[WORK ORDER]
In the entries below, how many lines contain the word "agent"? State the number and nothing more.

[MATERIAL PROVIDED]
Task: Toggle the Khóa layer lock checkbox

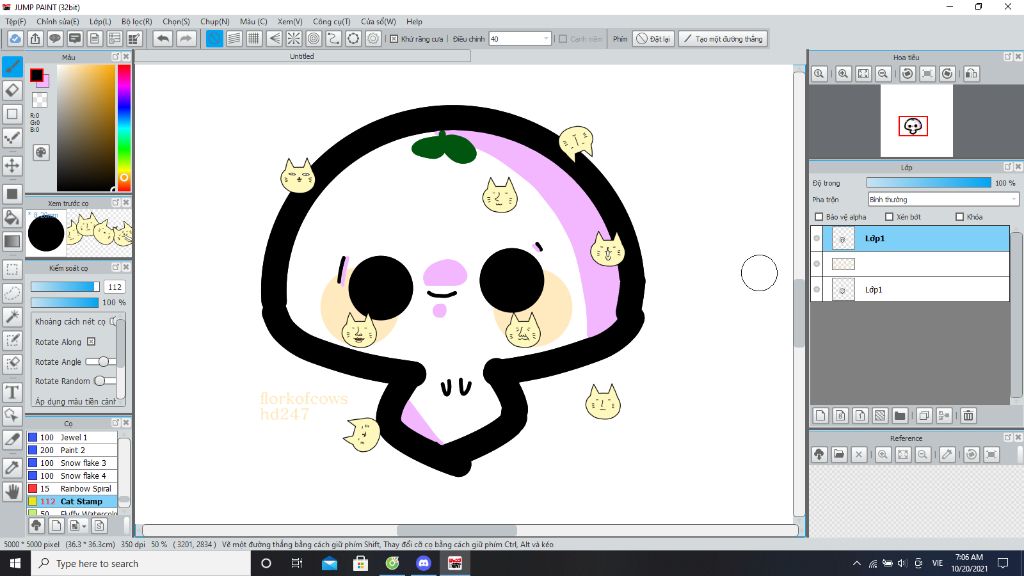Action: [x=960, y=216]
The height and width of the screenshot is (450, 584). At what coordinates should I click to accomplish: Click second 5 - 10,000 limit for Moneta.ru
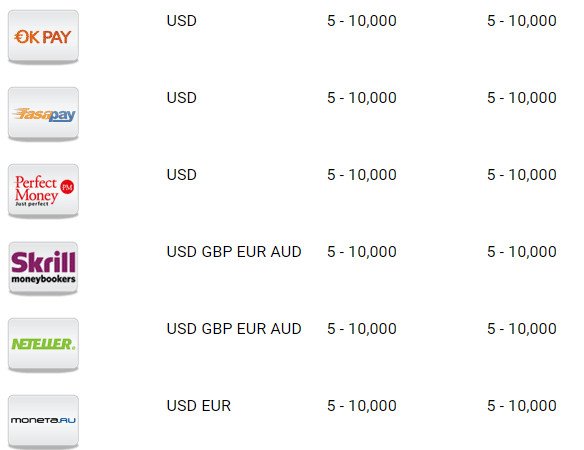click(x=522, y=406)
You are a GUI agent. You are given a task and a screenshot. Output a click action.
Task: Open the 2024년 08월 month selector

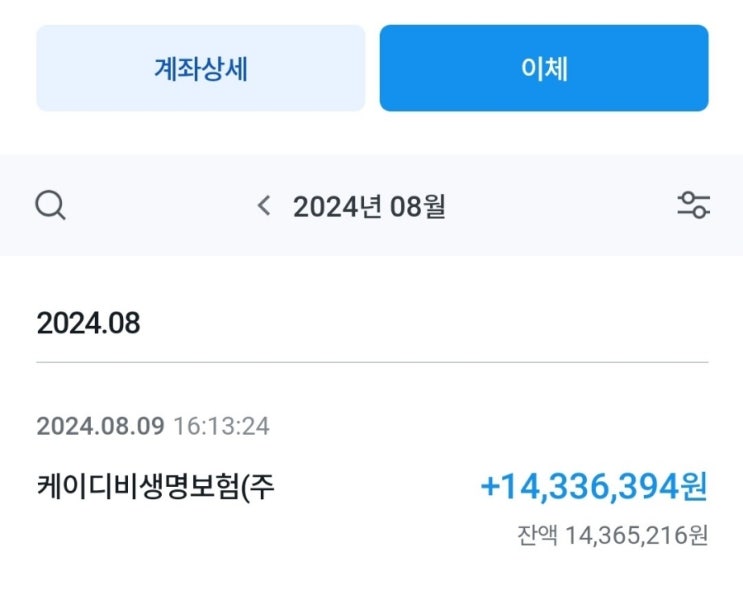(369, 207)
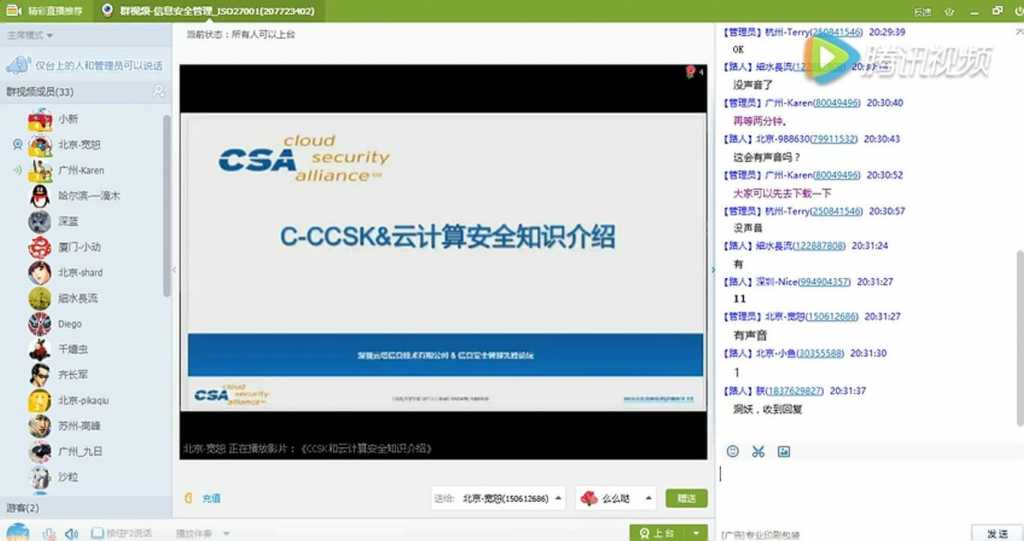Click the insert image icon in chat toolbar
The image size is (1024, 541).
pyautogui.click(x=784, y=451)
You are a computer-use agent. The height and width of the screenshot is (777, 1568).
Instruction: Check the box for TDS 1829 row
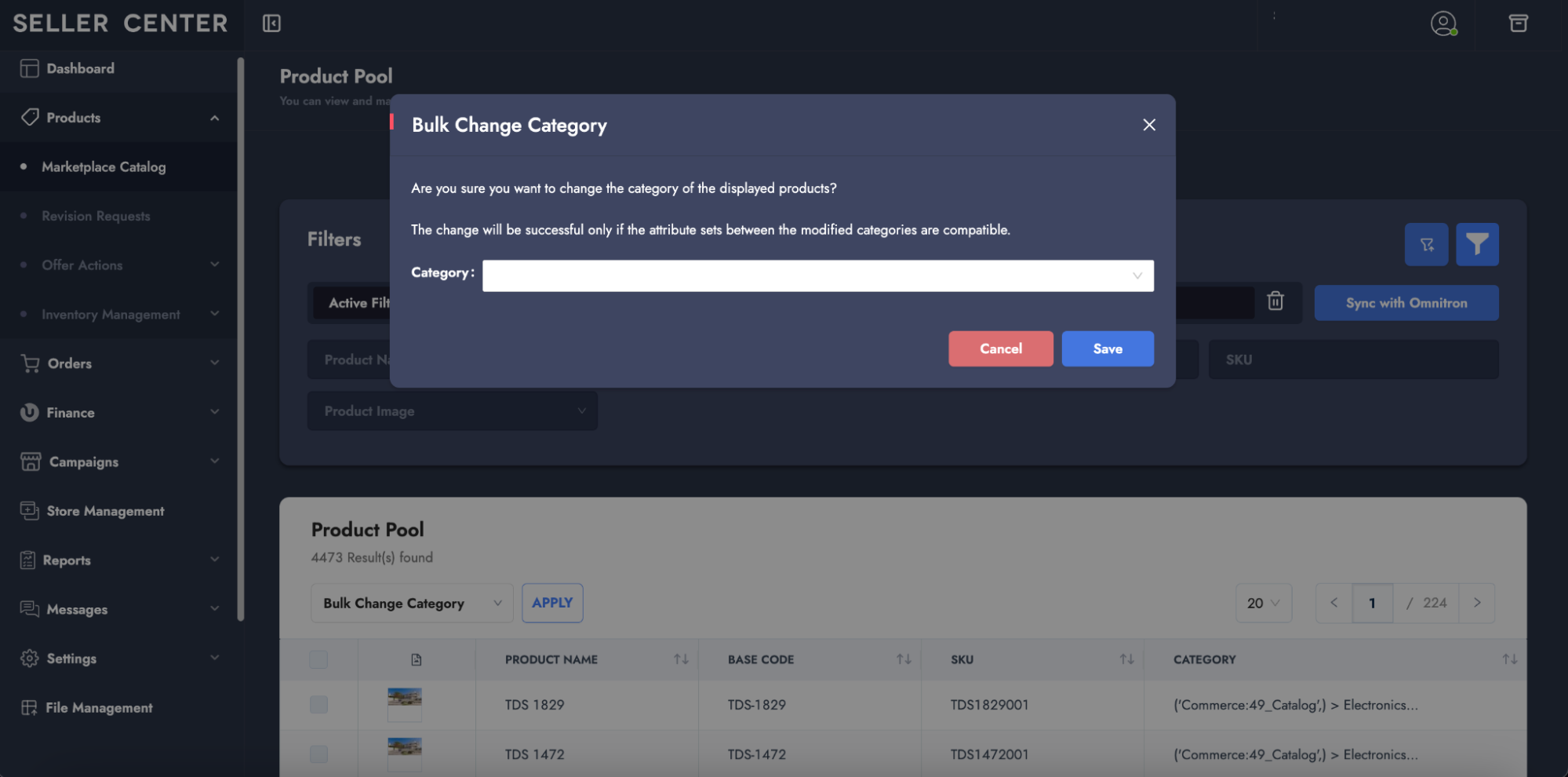click(318, 705)
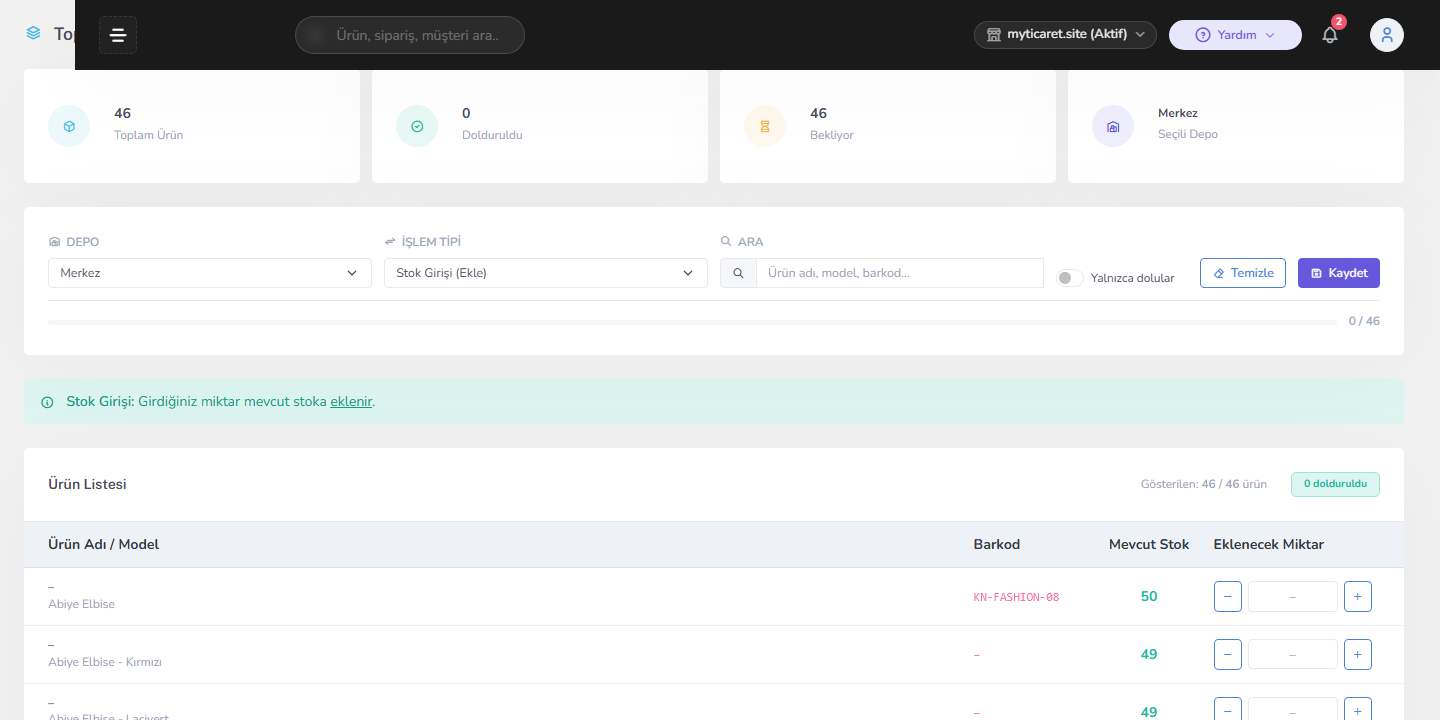Click the Kaydet save button

(1339, 273)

[OUTPUT]
2